Exercise details
Please repeat the entries word for word and keep the images out.

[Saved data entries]

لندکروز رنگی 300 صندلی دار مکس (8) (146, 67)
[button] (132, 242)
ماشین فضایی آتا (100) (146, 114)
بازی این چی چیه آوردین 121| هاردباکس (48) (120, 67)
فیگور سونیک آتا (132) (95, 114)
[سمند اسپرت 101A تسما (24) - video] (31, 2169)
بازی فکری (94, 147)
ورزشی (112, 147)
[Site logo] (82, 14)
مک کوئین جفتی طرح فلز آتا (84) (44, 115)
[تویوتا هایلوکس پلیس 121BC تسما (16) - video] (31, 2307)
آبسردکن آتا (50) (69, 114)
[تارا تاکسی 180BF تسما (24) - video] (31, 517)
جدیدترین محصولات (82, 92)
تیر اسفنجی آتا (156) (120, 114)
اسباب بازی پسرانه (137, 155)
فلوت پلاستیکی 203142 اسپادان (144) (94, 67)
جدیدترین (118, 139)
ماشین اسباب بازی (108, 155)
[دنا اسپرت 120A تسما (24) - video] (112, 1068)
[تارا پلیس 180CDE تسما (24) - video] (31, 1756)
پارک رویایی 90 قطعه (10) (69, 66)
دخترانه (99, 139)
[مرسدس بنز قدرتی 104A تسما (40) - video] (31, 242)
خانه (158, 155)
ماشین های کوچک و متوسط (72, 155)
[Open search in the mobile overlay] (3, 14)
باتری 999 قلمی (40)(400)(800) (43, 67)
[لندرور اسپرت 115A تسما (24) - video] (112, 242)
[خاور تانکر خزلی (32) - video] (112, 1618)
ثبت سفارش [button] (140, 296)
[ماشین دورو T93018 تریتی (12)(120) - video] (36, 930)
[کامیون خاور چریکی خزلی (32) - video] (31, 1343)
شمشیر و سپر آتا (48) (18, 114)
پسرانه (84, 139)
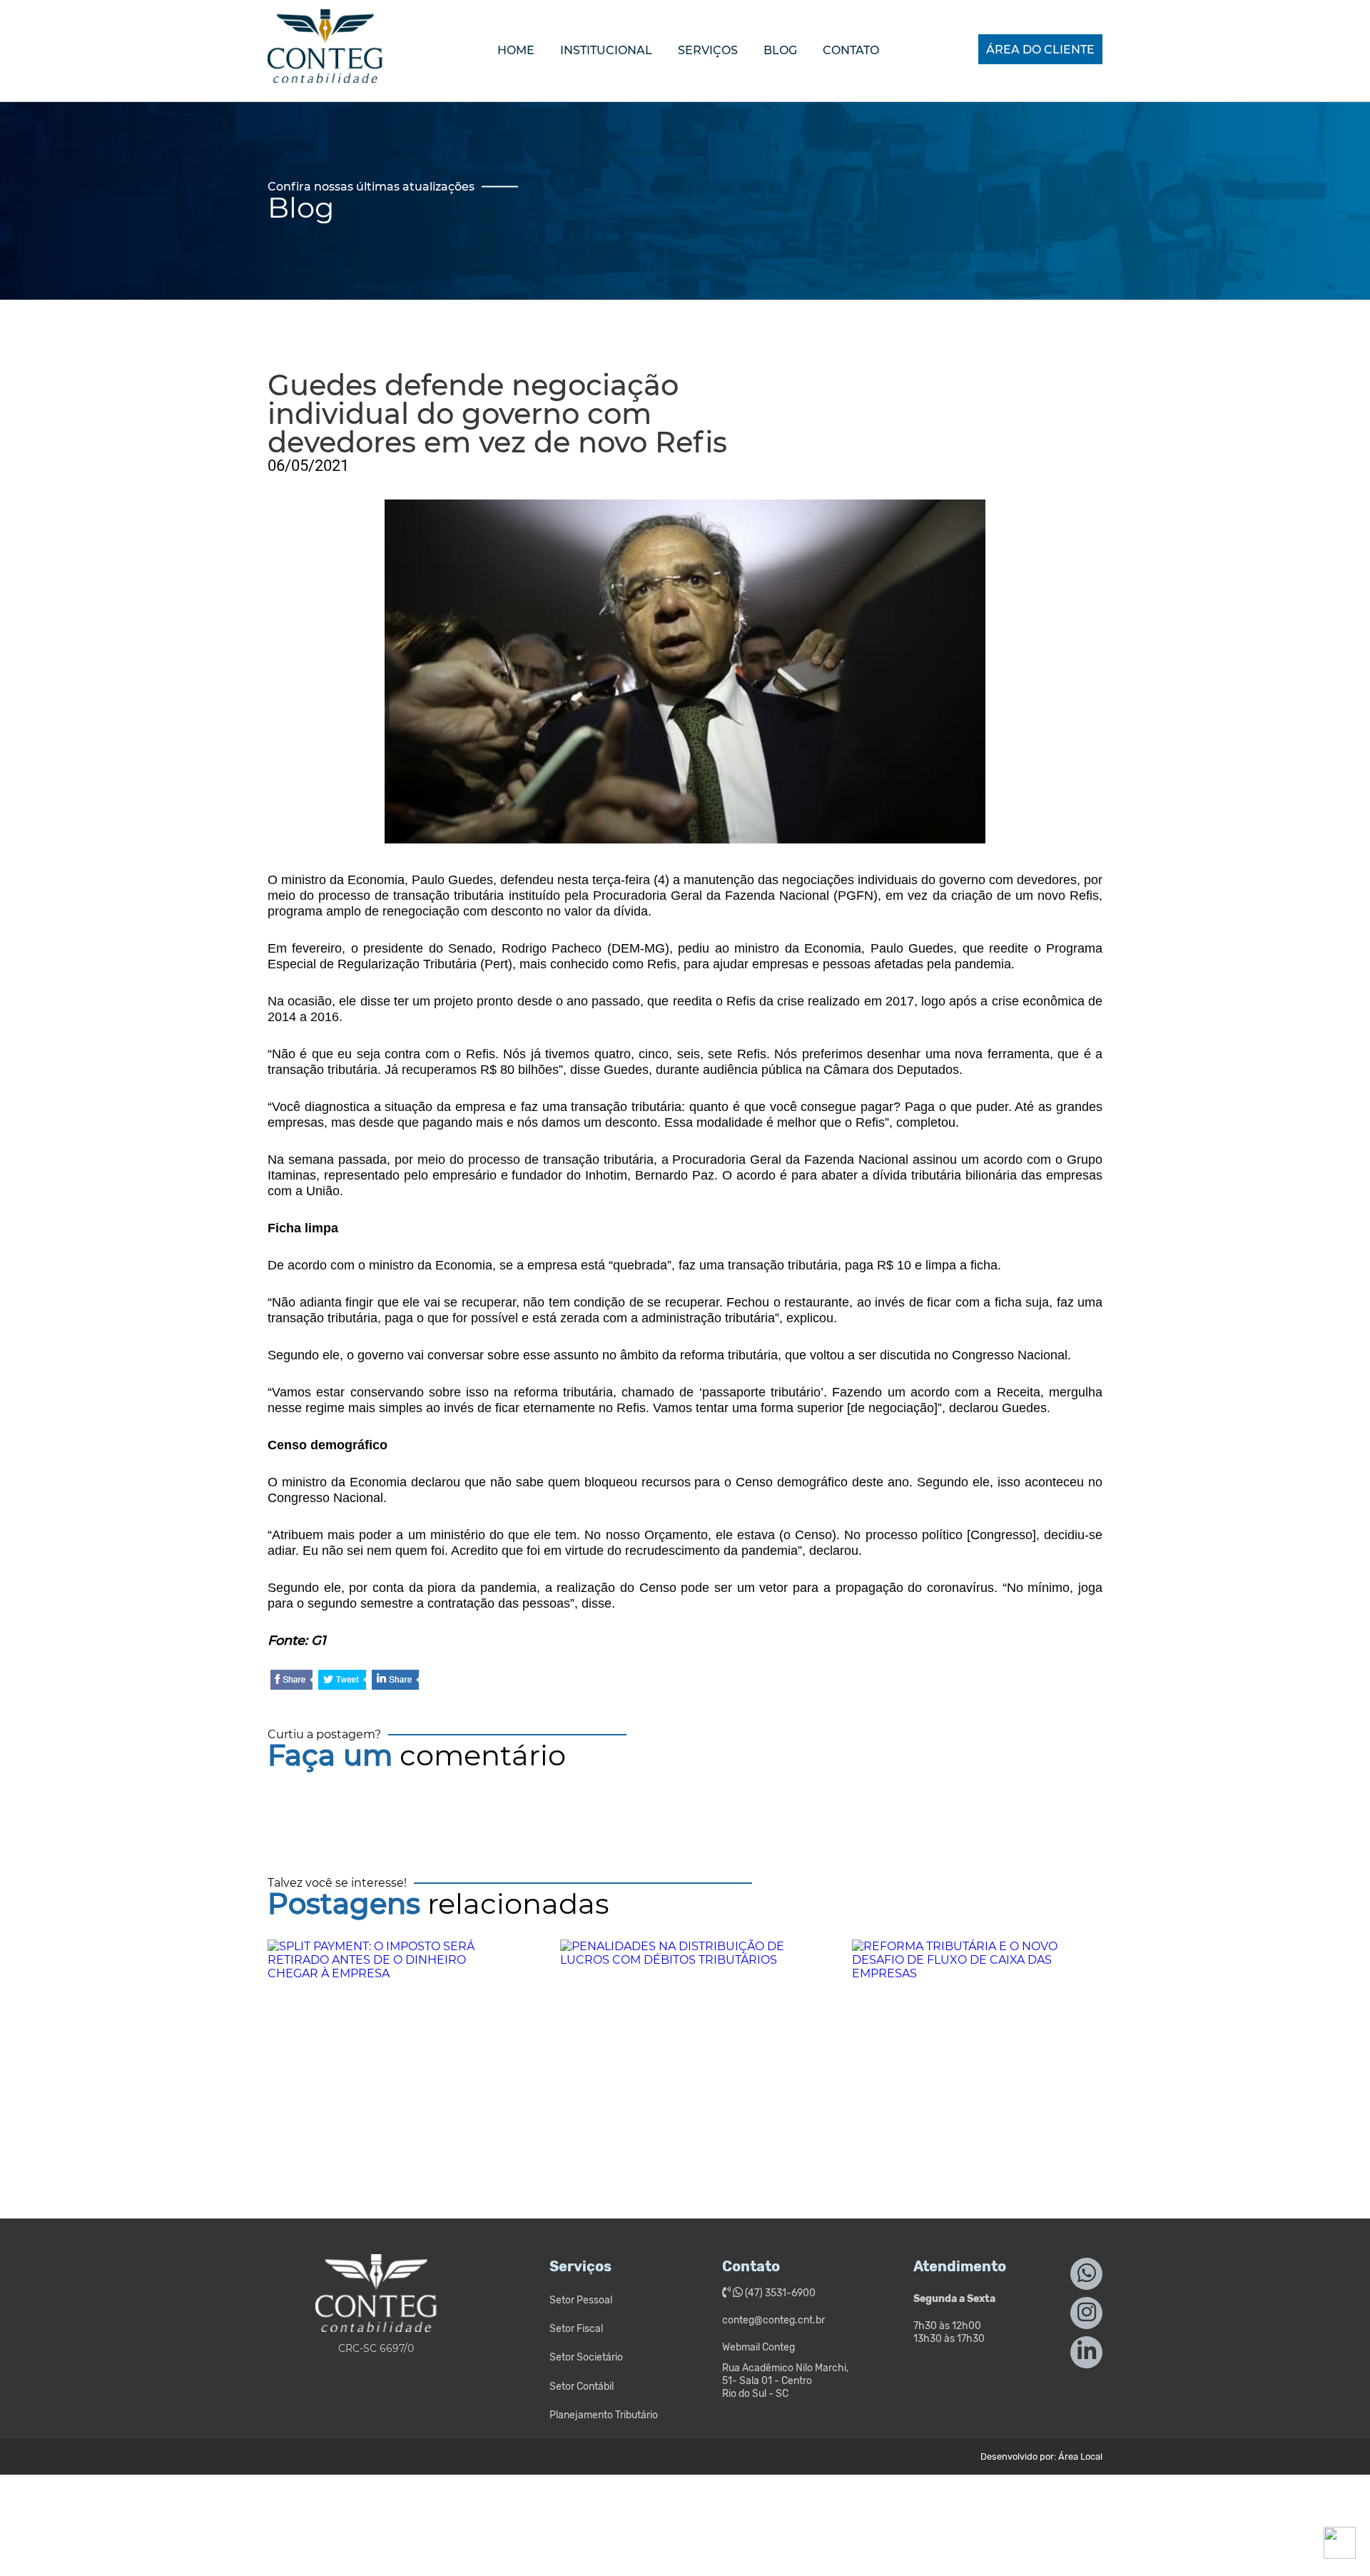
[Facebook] (291, 1681)
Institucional (606, 50)
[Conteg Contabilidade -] (325, 70)
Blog (780, 50)
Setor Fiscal (576, 2329)
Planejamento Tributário (603, 2415)
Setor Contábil (581, 2386)
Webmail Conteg (758, 2347)
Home (515, 50)
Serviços (708, 50)
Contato (851, 50)
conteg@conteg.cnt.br (773, 2320)
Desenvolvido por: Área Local (1041, 2456)
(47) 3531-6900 (779, 2293)
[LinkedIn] (395, 1681)
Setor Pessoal (580, 2300)
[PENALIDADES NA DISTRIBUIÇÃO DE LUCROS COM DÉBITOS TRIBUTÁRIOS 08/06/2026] (685, 2048)
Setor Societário (586, 2357)
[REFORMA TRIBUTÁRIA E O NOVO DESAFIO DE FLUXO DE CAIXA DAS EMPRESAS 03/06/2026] (977, 2048)
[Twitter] (342, 1681)
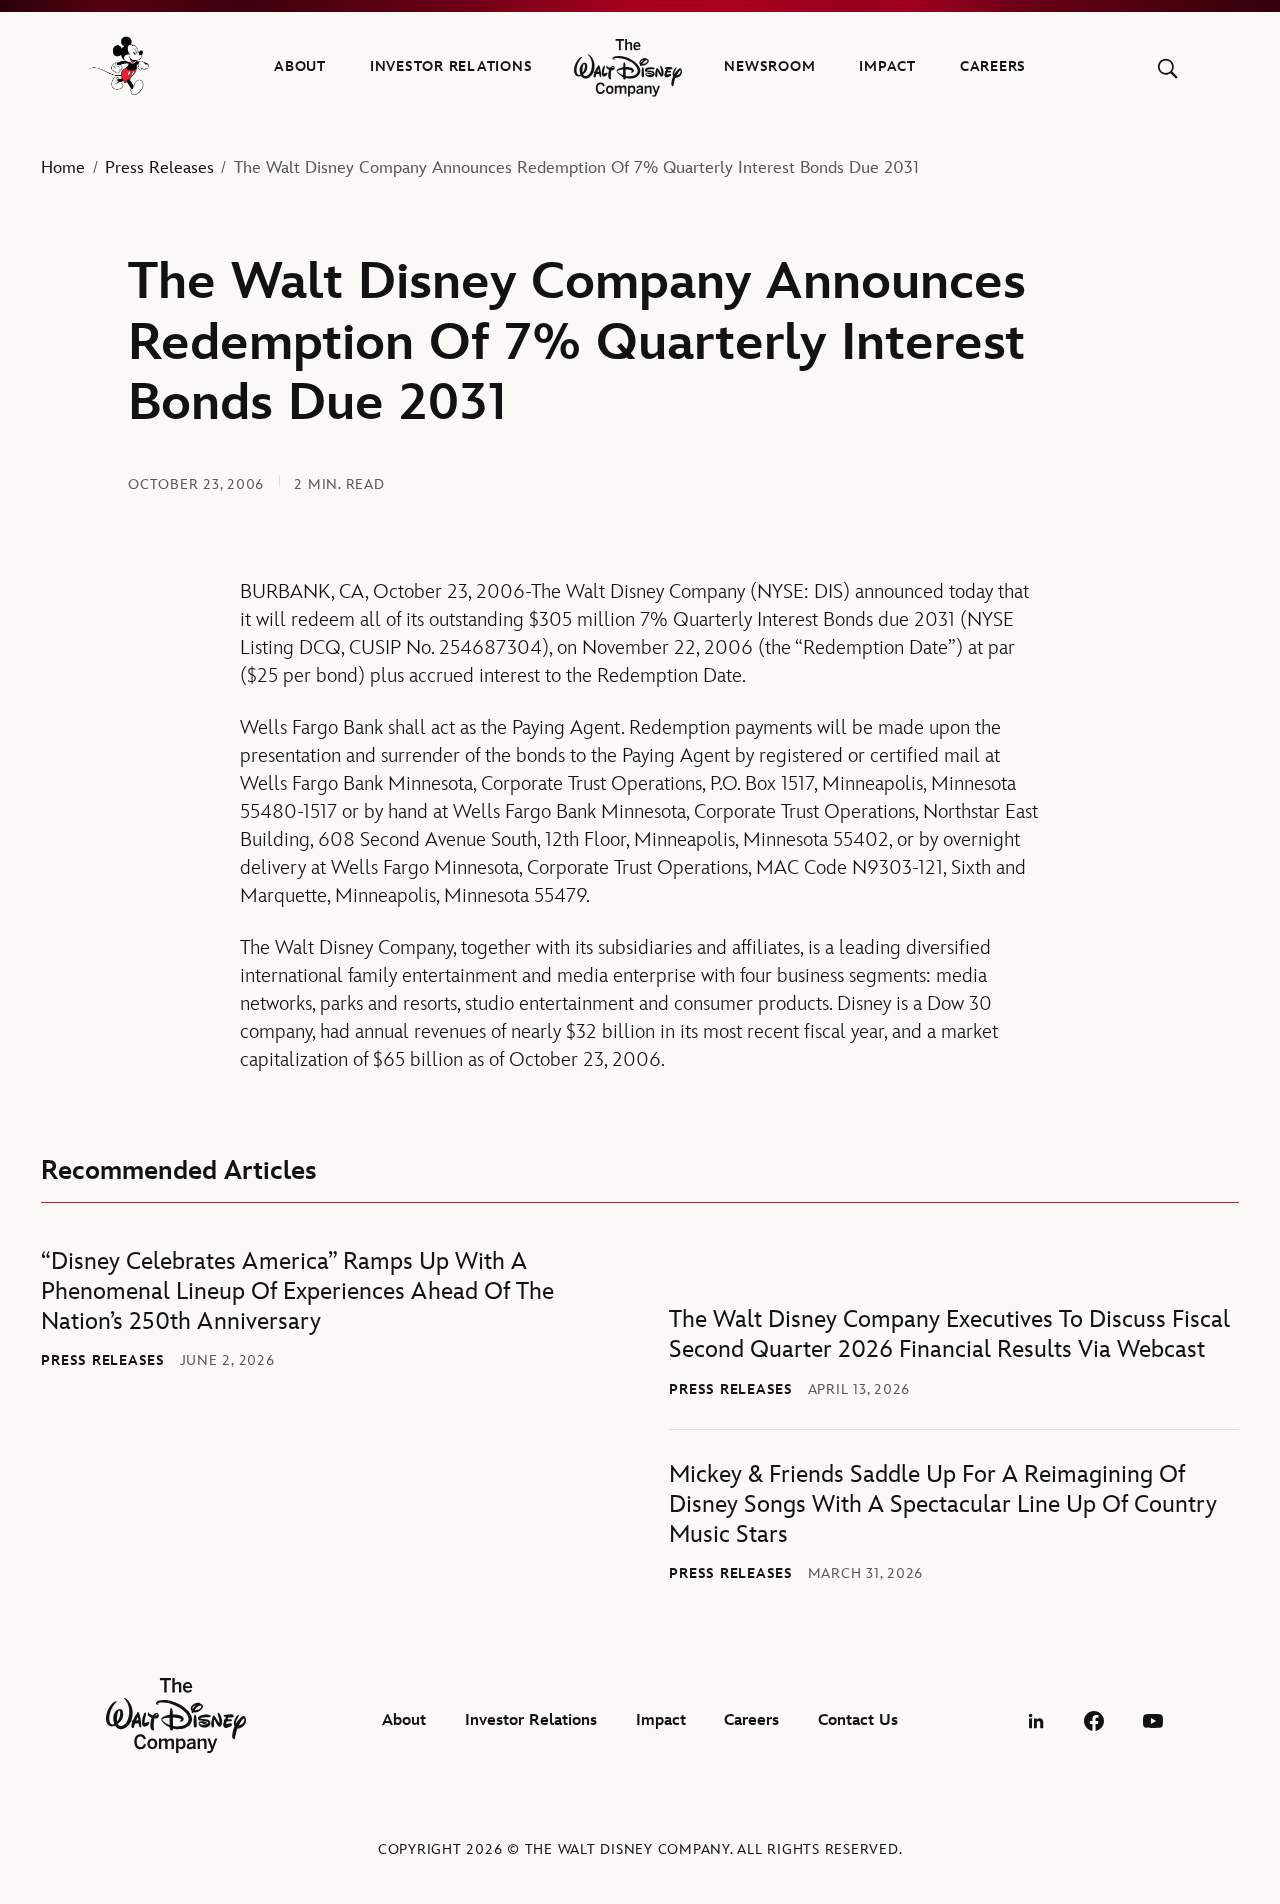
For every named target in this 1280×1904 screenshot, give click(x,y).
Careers (993, 66)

Solution for this task
لندکروز رنگی 300 صندلی دار مکس (8) (146, 67)
[button] (132, 242)
ماشین فضایی آتا (100) (146, 114)
بازی این چی چیه آوردین 121| هاردباکس (48) (120, 67)
فیگور سونیک آتا (132) (95, 114)
[سمند اسپرت 101A تسما (24) - video] (31, 2169)
بازی فکری (94, 147)
ورزشی (112, 147)
[Site logo] (82, 14)
مک کوئین جفتی طرح فلز آتا (84) (44, 115)
[تویوتا هایلوکس پلیس 121BC تسما (16) - video] (31, 2307)
آبسردکن آتا (50) (69, 114)
[تارا تاکسی 180BF تسما (24) - video] (31, 517)
جدیدترین محصولات (82, 92)
تیر اسفنجی آتا (156) (120, 114)
اسباب بازی پسرانه (137, 155)
فلوت پلاستیکی 203142 اسپادان (144) (94, 67)
جدیدترین (118, 139)
ماشین اسباب بازی (108, 155)
[دنا اسپرت 120A تسما (24) - video] (112, 1068)
[تارا پلیس 180CDE تسما (24) - video] (31, 1756)
پارک رویایی 90 قطعه (10) (69, 66)
دخترانه (99, 139)
[مرسدس بنز قدرتی 104A تسما (40) - video] (31, 242)
خانه (158, 155)
ماشین های کوچک و متوسط (72, 155)
[Open search in the mobile overlay] (3, 14)
باتری 999 قلمی (40)(400)(800) (43, 67)
[لندرور اسپرت 115A تسما (24) - video] (112, 242)
[خاور تانکر خزلی (32) - video] (112, 1618)
ثبت سفارش [button] (140, 296)
[ماشین دورو T93018 تریتی (12)(120) - video] (36, 930)
[کامیون خاور چریکی خزلی (32) - video] (31, 1343)
شمشیر و سپر آتا (48) (18, 114)
پسرانه (84, 139)
[Facebook] (291, 1681)
Institucional (606, 50)
[Conteg Contabilidade -] (325, 70)
Blog (780, 50)
Setor Fiscal (576, 2329)
Planejamento Tributário (603, 2415)
Setor Contábil (581, 2386)
Webmail Conteg (758, 2347)
Home (515, 50)
Serviços (708, 50)
Contato (851, 50)
conteg@conteg.cnt.br (773, 2320)
Desenvolvido por: Área Local (1041, 2456)
(47) 3531-6900 (779, 2293)
[LinkedIn] (395, 1681)
Setor Pessoal (580, 2300)
[PENALIDADES NA DISTRIBUIÇÃO DE LUCROS COM DÉBITOS TRIBUTÁRIOS 08/06/2026] (685, 2048)
Setor Societário (586, 2357)
[REFORMA TRIBUTÁRIA E O NOVO DESAFIO DE FLUXO DE CAIXA DAS EMPRESAS 03/06/2026] (977, 2048)
[Twitter] (342, 1681)
For every named target in this 1280×1904 screenshot, give click(x,y).
Careers (993, 66)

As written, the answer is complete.